===== RECORDS FOR PROCESSING

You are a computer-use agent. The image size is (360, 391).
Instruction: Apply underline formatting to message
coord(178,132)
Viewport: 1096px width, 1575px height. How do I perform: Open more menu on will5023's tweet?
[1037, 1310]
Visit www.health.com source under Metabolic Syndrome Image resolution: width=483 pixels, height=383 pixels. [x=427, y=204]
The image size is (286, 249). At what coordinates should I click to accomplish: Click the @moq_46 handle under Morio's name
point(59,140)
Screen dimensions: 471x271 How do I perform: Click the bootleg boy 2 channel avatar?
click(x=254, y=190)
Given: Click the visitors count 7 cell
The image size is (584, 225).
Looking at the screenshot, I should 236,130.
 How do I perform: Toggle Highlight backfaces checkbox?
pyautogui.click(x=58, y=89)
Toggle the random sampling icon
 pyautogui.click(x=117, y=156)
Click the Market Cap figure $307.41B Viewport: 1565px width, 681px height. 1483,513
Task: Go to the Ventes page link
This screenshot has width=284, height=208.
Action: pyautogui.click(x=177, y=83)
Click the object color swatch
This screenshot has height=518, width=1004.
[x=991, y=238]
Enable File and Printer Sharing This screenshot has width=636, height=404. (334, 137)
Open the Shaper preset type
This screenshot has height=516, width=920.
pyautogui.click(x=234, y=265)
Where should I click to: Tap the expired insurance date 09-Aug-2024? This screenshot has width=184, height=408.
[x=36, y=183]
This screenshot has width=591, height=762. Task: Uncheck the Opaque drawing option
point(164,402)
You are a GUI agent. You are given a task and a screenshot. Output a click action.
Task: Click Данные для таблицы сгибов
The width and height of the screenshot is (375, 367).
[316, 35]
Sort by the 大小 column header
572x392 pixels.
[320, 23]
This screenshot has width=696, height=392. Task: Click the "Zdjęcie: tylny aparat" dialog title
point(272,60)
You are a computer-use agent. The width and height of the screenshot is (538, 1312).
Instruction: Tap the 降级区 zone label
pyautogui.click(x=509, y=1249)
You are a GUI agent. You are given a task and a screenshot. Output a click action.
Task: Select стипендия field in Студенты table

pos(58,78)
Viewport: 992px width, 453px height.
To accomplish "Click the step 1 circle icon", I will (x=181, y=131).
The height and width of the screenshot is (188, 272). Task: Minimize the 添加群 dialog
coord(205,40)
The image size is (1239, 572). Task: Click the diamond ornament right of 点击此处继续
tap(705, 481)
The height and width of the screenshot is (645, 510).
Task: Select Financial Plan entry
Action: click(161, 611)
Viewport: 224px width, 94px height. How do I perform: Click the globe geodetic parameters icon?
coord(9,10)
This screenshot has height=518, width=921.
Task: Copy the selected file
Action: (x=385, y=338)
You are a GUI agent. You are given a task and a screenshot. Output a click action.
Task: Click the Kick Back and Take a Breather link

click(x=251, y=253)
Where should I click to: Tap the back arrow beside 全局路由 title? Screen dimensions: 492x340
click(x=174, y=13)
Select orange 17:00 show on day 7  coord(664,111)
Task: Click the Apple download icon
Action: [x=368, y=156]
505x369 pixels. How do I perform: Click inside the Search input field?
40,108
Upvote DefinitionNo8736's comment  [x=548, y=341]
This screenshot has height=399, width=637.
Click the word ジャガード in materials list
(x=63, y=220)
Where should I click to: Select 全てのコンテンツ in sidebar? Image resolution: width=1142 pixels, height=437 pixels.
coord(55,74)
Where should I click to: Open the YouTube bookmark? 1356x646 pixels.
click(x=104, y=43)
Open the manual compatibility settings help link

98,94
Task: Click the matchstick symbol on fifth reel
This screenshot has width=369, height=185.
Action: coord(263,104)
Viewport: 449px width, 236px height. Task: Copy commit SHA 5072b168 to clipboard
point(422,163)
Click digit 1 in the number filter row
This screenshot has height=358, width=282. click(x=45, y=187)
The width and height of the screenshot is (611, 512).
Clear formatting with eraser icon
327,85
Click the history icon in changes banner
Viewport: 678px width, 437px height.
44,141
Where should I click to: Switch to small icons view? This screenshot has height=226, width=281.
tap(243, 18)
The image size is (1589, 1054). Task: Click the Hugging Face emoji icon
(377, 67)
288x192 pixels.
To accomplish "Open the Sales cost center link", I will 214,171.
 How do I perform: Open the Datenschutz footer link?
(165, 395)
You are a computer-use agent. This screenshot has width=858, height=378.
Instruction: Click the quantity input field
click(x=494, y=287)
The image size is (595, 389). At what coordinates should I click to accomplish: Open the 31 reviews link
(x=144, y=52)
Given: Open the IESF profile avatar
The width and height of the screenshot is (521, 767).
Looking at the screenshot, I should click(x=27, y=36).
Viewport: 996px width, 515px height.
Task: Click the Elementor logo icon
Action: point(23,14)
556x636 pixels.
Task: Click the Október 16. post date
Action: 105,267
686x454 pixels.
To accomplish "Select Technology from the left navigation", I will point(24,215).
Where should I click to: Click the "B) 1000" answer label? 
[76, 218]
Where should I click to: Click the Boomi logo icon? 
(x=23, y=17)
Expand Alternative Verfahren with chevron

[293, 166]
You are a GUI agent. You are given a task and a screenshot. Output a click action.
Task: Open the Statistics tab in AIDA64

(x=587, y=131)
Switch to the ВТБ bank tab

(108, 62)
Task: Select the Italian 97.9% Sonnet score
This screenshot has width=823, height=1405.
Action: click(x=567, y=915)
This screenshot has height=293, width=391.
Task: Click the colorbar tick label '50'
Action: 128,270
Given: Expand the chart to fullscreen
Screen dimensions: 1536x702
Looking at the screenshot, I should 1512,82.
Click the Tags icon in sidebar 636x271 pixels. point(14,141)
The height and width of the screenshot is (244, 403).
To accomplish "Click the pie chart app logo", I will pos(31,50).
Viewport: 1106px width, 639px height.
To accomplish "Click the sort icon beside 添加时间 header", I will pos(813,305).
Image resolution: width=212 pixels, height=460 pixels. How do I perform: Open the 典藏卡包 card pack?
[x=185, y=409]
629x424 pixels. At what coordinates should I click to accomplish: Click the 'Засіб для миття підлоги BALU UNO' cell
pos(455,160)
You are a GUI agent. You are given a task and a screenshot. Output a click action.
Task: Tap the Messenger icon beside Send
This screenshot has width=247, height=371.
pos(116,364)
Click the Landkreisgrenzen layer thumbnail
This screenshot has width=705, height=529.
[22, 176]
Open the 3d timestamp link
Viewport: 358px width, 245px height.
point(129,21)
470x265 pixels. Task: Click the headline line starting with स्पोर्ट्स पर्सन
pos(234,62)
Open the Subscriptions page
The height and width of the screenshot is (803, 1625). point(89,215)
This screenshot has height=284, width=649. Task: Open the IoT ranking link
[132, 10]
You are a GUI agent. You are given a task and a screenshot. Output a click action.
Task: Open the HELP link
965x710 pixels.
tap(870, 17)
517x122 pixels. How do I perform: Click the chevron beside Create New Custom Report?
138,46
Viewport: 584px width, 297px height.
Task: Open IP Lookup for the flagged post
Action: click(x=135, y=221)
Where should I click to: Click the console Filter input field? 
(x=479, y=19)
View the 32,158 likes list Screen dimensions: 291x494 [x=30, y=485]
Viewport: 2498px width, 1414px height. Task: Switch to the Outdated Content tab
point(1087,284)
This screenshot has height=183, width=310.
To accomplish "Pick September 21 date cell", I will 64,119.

==========

- **WHAT TO DO**
Your task is to retype all of the records exactly.

- **ANSWER SPACE**
You are a computer-use agent. The image size is (360, 391).
Instruction: Apply underline formatting to message
coord(178,132)
Viewport: 1096px width, 1575px height. How do I perform: Open more menu on will5023's tweet?
[1037, 1310]
Visit www.health.com source under Metabolic Syndrome Image resolution: width=483 pixels, height=383 pixels. [x=427, y=204]
The image size is (286, 249). At what coordinates should I click to accomplish: Click the @moq_46 handle under Morio's name
point(59,140)
Screen dimensions: 471x271 How do I perform: Click the bootleg boy 2 channel avatar?
click(x=254, y=190)
Given: Click the visitors count 7 cell
The image size is (584, 225).
Looking at the screenshot, I should 236,130.
 How do I perform: Toggle Highlight backfaces checkbox?
pyautogui.click(x=58, y=89)
Toggle the random sampling icon
 pyautogui.click(x=117, y=156)
Click the Market Cap figure $307.41B Viewport: 1565px width, 681px height. 1483,513
Task: Go to the Ventes page link
This screenshot has width=284, height=208.
Action: pyautogui.click(x=177, y=83)
Click the object color swatch
This screenshot has height=518, width=1004.
[x=991, y=238]
Enable File and Printer Sharing This screenshot has width=636, height=404. (334, 137)
Open the Shaper preset type
This screenshot has height=516, width=920.
pyautogui.click(x=234, y=265)
Where should I click to: Tap the expired insurance date 09-Aug-2024? This screenshot has width=184, height=408.
[x=36, y=183]
This screenshot has width=591, height=762. Task: Uncheck the Opaque drawing option
point(164,402)
You are a GUI agent. You are given a task and a screenshot. Output a click action.
Task: Click Данные для таблицы сгибов
The width and height of the screenshot is (375, 367).
[316, 35]
Sort by the 大小 column header
572x392 pixels.
[320, 23]
This screenshot has width=696, height=392. Task: Click the "Zdjęcie: tylny aparat" dialog title
point(272,60)
You are a computer-use agent. The width and height of the screenshot is (538, 1312).
Instruction: Tap the 降级区 zone label
pyautogui.click(x=509, y=1249)
You are a GUI agent. You are given a task and a screenshot. Output a click action.
Task: Select стипендия field in Студенты table

pos(58,78)
Viewport: 992px width, 453px height.
To accomplish "Click the step 1 circle icon", I will (x=181, y=131).
The height and width of the screenshot is (188, 272). Task: Minimize the 添加群 dialog
coord(205,40)
The image size is (1239, 572). Task: Click the diamond ornament right of 点击此处继续
tap(705, 481)
The height and width of the screenshot is (645, 510).
Task: Select Financial Plan entry
Action: click(161, 611)
Viewport: 224px width, 94px height. How do I perform: Click the globe geodetic parameters icon?
coord(9,10)
This screenshot has height=518, width=921.
Task: Copy the selected file
Action: (x=385, y=338)
You are a GUI agent. You are given a task and a screenshot. Output a click action.
Task: Click the Kick Back and Take a Breather link

click(x=251, y=253)
Where should I click to: Tap the back arrow beside 全局路由 title? Screen dimensions: 492x340
click(x=174, y=13)
Select orange 17:00 show on day 7  coord(664,111)
Task: Click the Apple download icon
Action: [x=368, y=156]
505x369 pixels. How do I perform: Click inside the Search input field?
40,108
Upvote DefinitionNo8736's comment  [x=548, y=341]
This screenshot has height=399, width=637.
Click the word ジャガード in materials list
(x=63, y=220)
Where should I click to: Select 全てのコンテンツ in sidebar? Image resolution: width=1142 pixels, height=437 pixels.
coord(55,74)
Where should I click to: Open the YouTube bookmark? 1356x646 pixels.
click(x=104, y=43)
Open the manual compatibility settings help link

98,94
Task: Click the matchstick symbol on fifth reel
This screenshot has width=369, height=185.
Action: coord(263,104)
Viewport: 449px width, 236px height. Task: Copy commit SHA 5072b168 to clipboard
point(422,163)
Click digit 1 in the number filter row
This screenshot has height=358, width=282. click(x=45, y=187)
The width and height of the screenshot is (611, 512).
Clear formatting with eraser icon
327,85
Click the history icon in changes banner
Viewport: 678px width, 437px height.
44,141
Where should I click to: Switch to small icons view? This screenshot has height=226, width=281.
tap(243, 18)
The image size is (1589, 1054). Task: Click the Hugging Face emoji icon
(377, 67)
288x192 pixels.
To accomplish "Open the Sales cost center link", I will 214,171.
 How do I perform: Open the Datenschutz footer link?
(165, 395)
You are a computer-use agent. This screenshot has width=858, height=378.
Instruction: Click the quantity input field
click(x=494, y=287)
The image size is (595, 389). At what coordinates should I click to accomplish: Open the 31 reviews link
(x=144, y=52)
Given: Open the IESF profile avatar
The width and height of the screenshot is (521, 767).
Looking at the screenshot, I should click(x=27, y=36).
Viewport: 996px width, 515px height.
Task: Click the Elementor logo icon
Action: point(23,14)
556x636 pixels.
Task: Click the Október 16. post date
Action: 105,267
686x454 pixels.
To accomplish "Select Technology from the left navigation", I will point(24,215).
Where should I click to: Click the "B) 1000" answer label? 
[76, 218]
Where should I click to: Click the Boomi logo icon? 
(x=23, y=17)
Expand Alternative Verfahren with chevron

[293, 166]
You are a GUI agent. You are given a task and a screenshot. Output a click action.
Task: Open the Statistics tab in AIDA64

(x=587, y=131)
Switch to the ВТБ bank tab

(108, 62)
Task: Select the Italian 97.9% Sonnet score
This screenshot has width=823, height=1405.
Action: click(x=567, y=915)
This screenshot has height=293, width=391.
Task: Click the colorbar tick label '50'
Action: 128,270
Given: Expand the chart to fullscreen
Screen dimensions: 1536x702
Looking at the screenshot, I should 1512,82.
Click the Tags icon in sidebar 636x271 pixels. point(14,141)
The height and width of the screenshot is (244, 403).
To accomplish "Click the pie chart app logo", I will pos(31,50).
Viewport: 1106px width, 639px height.
To accomplish "Click the sort icon beside 添加时间 header", I will pos(813,305).
Image resolution: width=212 pixels, height=460 pixels. How do I perform: Open the 典藏卡包 card pack?
[x=185, y=409]
629x424 pixels. At what coordinates should I click to accomplish: Click the 'Засіб для миття підлоги BALU UNO' cell
pos(455,160)
You are a GUI agent. You are given a task and a screenshot. Output a click action.
Task: Tap the Messenger icon beside Send
This screenshot has width=247, height=371.
pos(116,364)
Click the Landkreisgrenzen layer thumbnail
This screenshot has width=705, height=529.
[22, 176]
Open the 3d timestamp link
Viewport: 358px width, 245px height.
point(129,21)
470x265 pixels. Task: Click the headline line starting with स्पोर्ट्स पर्सन
pos(234,62)
Open the Subscriptions page
The height and width of the screenshot is (803, 1625). point(89,215)
This screenshot has height=284, width=649. Task: Open the IoT ranking link
[132, 10]
You are a GUI agent. You are given a task and a screenshot. Output a click action.
Task: Open the HELP link
965x710 pixels.
tap(870, 17)
517x122 pixels. How do I perform: Click the chevron beside Create New Custom Report?
138,46
Viewport: 584px width, 297px height.
Task: Open IP Lookup for the flagged post
Action: click(x=135, y=221)
Where should I click to: Click the console Filter input field? 
(x=479, y=19)
View the 32,158 likes list Screen dimensions: 291x494 [x=30, y=485]
Viewport: 2498px width, 1414px height. Task: Switch to the Outdated Content tab
point(1087,284)
This screenshot has height=183, width=310.
To accomplish "Pick September 21 date cell", I will 64,119.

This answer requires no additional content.